* _About this task_:
In the entries that follow, the lines from the line containing "Screen dimensions: 538x303" up to and including the line containing "696x369 pixels." must be copied exactly, with pictures omitted.

====== Supplied information ======

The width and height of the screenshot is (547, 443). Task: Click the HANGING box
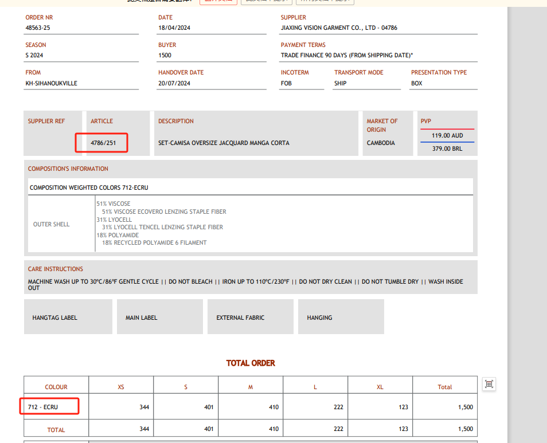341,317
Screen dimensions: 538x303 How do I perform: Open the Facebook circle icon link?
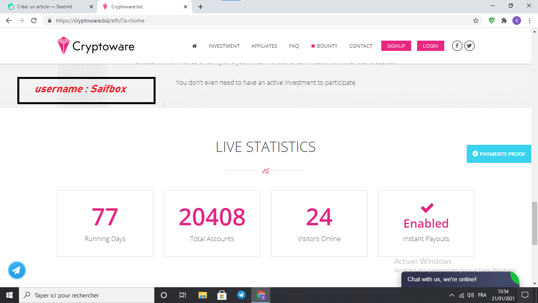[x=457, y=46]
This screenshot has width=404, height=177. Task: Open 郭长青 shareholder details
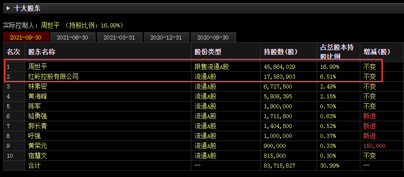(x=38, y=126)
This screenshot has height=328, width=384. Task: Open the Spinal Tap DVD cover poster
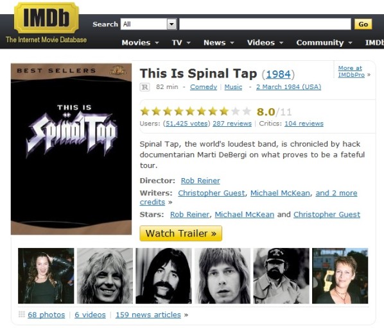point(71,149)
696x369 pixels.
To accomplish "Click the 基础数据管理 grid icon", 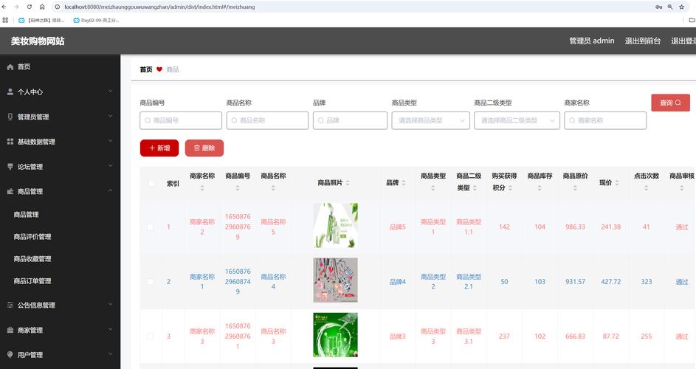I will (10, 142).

======
====== Supplied information ======

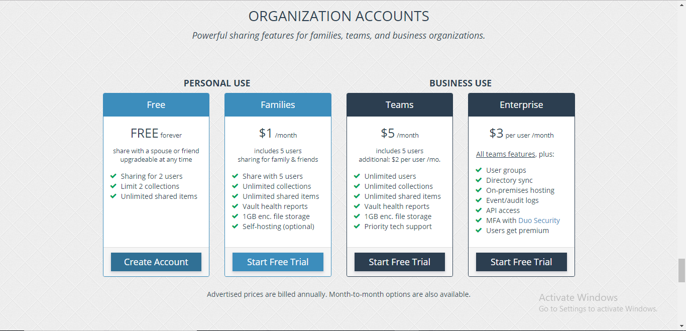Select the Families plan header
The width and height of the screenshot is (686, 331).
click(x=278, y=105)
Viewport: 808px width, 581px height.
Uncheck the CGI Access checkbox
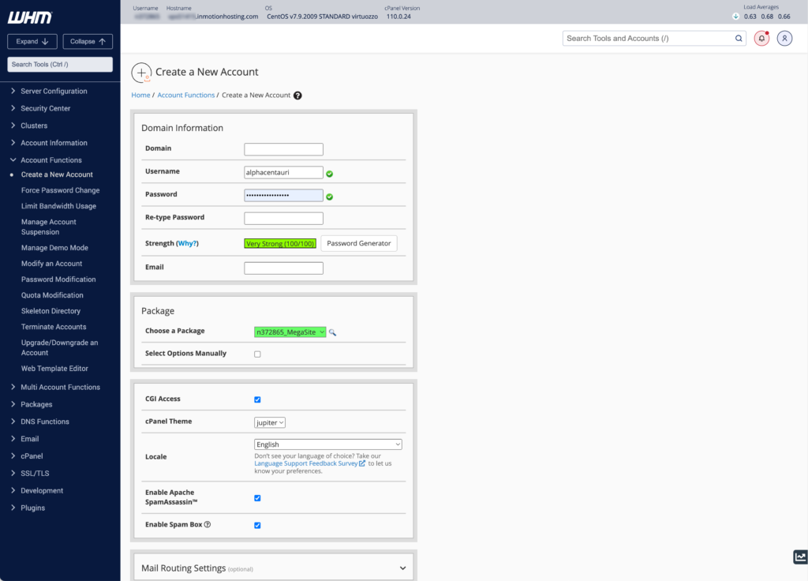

======

* _Answer box_:
Screen dimensions: 538x303 How do I perform: Open the Facebook circle icon link?
[x=457, y=46]
This screenshot has width=404, height=177. Task: Open 郭长青 shareholder details
(x=38, y=126)
This screenshot has height=328, width=384. Task: Open the Spinal Tap DVD cover poster
point(71,149)
696x369 pixels.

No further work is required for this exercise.